Toute une série d’événements musicaux de cette composition est née
pendant des discussions avec ces musiciens par exemple à la suite d‘une petite remarque
ou bien ils sont issus d’une expérience partagée. Il y avait par exemple une
discussion avec Matthias Lorenz sur Joseph Haydn et sa manière de traiter des auditeurs
en éveillant d’abord une certaine attente- pour ensuite décevoir celle-ci en
surprenant les auditeurs. Il s’agissait également de la question si cette attitude
serait possible même à nos jours. On ne parvenait pas tout à fait à
tomber d’accord. Je me livrais assez rapidement à quelques réflexions sur les
manifestations Fluxus.
Quoiqu’il en soit, un compositeur de nos jours risque de toute évidence de se couvrir
de ridicule s’il adapte des méthodes qui existent depuis 40 ans en disant ensuite qu’il
a franchi des frontières ayant découvert cette nouvelle méthode. Au moment
d’intégrer des éléments dramatiques, performatifs, scéniques dans
la musique, on est loin de franchir des frontières, au contraire, on respecte et
protège quelque chose de précieux dont on a hérité.
Cependant, quand on se rend compte de cette renaissance des rituels qui se manifeste dans les
concerts d’aujourd’hui il faut dire que cet héritage n’est point respecté – ce
qui est évidemment désavantageux pour ceux qui ne le respectent pas.
Alors pour moi il s’agit de réconcilier deux différentes approches historiques
(sans laisser de côté la mienne !), il en résulte la question si la
liaison, elle, pourrait être quelque chose au-delà de ces deux positions. La
réponse est peut-être oui en ce qui concerne Haydn, car le fait de s’interroger
sur l’attente des auditeurs ne s’arrête pas à la composition en soi mais implique
et remet en question tout le cadre de référence concert,
exécution, interprétation, composition.
Il en est de même en ce qui concerne Fluxus (en tant que position historique dans le
sens d’une attitude de refus, en fanfare, dans l’intention de provoquer), car l’action est
mise, certes, dans un cadre contradictoire mais sérieux ce qui chasse la
manière ostentatoire et une certaine attitude de refus sans faire disparaître
son caractère provocant.
La structure encadrante des Sept petits morceaux, elle, est relativement simple: Chaque
instrument a une série individuelle qu’il parcourt plusieurs fois en procédant
des permutations (cela va à l’encontre du principe de l’économie du
matériel, bien sûr, mais la différence entre les matériaux
crée tout simplement de plus belles concordances et discordances que dans une
seule série). Or, les cinq mouvements sont différents au regard de la
dimension des groupes sonores (un aspect évident donc très clair), au
regard de la création des sons et du point de vue de l’organisation de
l’exécution.

Liste =
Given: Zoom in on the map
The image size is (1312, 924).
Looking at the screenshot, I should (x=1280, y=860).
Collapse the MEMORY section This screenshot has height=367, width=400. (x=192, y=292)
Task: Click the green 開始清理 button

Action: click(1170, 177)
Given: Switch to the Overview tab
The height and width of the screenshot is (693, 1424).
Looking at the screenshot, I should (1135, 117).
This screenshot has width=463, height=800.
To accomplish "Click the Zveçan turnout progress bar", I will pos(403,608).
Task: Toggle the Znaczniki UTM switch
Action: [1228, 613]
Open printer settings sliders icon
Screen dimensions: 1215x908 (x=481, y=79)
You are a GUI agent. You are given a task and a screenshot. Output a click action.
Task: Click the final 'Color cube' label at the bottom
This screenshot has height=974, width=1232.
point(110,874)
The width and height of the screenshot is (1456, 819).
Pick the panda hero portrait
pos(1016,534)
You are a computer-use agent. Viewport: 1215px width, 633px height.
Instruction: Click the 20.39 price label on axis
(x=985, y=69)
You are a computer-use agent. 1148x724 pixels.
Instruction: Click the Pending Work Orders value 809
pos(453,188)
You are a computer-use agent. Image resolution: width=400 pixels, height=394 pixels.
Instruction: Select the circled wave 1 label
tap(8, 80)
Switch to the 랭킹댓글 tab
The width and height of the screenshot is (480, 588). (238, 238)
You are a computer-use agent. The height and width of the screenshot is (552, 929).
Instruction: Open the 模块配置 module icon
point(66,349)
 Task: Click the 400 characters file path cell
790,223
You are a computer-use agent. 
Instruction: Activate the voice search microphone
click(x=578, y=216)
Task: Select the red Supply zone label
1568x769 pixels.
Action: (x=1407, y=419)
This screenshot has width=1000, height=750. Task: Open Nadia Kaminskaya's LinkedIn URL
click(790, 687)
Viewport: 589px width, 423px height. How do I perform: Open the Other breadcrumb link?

Consignes de travail =
[1] Recopiez à l'identique le passage du texte fourni qui va de "Quoiqu’il en soit, un" jusqu'à "on a hérité.".
[2] D'après le texte fourni, avec qui la discussion sur Joseph Haydn a-t-elle eu lieu ?
[3] Poursuivez le texte fourni sur les Sept petits morceaux à partir de sa dernière phrase.

Réponses rédigées =
[1]
Quoiqu’il en soit, un compositeur de nos jours risque de toute évidence de se couvrir
de ridicule s’il adapte des méthodes qui existent depuis 40 ans en disant ensuite qu’il
a franchi des frontières ayant découvert cette nouvelle méthode. Au moment
d’intégrer des éléments dramatiques, performatifs, scéniques dans
la musique, on est loin de franchir des frontières, au contraire, on respecte et
protège quelque chose de précieux dont on a hérité.

[2] Avec Matthias Lorenz.

[3]
Ainsi le premier mouvement consiste exclusivement en groupes de cinq tons, on bat
uniquement sur les parties en bois des instruments, les musiciens commencent à
jouer simultanément pour continuer ensuite chacun dans son rythme individuel,
indépendant. Dans le quatrième mouvement il s’agit de groupes de trois
tons, donc là on trouve des séries se composant de quelques accords
très rapides, accentués ,qui sont répétés ou de
répétitions de doubles cordes, le tempo est le même pour les
trois musiciens, la mesure est rapide et constante. Dans le troisième mouvement
les groupes se composent d’un seul musicien, ce qui veut dire qu’il n’y a pas vraiment
de groupes etc. Dans le cinquième mouvement on trouve un éventail de tempi
qui sont utilisés des trois voix, il y a des correspondances avec les autres
voix.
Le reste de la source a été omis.